→ **BRIEF**
Select every line below containing the word "dropdown".

━━ PROVIDED DATA

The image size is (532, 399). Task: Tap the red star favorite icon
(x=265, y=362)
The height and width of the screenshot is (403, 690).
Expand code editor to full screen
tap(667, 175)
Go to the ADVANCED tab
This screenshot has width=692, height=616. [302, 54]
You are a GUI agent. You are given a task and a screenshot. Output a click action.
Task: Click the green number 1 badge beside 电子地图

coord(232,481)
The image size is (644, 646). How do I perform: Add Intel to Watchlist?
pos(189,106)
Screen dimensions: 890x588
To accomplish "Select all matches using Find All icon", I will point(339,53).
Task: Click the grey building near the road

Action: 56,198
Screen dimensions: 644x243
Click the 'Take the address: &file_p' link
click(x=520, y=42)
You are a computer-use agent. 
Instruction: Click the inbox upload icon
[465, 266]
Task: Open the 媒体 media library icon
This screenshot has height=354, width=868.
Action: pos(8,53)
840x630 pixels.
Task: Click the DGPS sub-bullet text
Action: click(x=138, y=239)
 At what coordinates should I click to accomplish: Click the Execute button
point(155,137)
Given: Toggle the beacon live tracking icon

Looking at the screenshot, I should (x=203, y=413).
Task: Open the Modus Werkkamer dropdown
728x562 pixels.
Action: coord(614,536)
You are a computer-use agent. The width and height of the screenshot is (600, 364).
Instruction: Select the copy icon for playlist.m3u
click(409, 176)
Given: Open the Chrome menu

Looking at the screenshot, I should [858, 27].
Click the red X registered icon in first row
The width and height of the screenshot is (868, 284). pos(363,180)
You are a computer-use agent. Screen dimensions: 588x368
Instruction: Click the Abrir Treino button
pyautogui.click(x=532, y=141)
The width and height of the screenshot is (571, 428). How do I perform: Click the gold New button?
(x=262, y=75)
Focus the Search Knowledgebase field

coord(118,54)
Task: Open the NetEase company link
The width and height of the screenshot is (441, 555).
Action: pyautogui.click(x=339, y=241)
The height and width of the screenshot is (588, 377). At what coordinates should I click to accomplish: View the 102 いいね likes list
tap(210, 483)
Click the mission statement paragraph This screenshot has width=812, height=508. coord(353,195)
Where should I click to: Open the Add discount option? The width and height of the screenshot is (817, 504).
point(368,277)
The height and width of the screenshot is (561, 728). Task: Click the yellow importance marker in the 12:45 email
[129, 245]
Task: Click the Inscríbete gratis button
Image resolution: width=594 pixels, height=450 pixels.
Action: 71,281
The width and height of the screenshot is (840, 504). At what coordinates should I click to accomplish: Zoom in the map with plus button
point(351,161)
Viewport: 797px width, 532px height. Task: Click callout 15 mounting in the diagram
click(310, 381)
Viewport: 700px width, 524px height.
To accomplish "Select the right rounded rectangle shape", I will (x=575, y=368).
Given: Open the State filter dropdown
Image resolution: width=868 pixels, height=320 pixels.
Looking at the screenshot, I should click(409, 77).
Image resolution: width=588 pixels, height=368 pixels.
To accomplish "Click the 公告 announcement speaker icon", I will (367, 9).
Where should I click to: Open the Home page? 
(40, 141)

━━━━

→ **REPLY TO THE TASK**
Task: Open the Modus Werkkamer dropdown
Given: Open the State filter dropdown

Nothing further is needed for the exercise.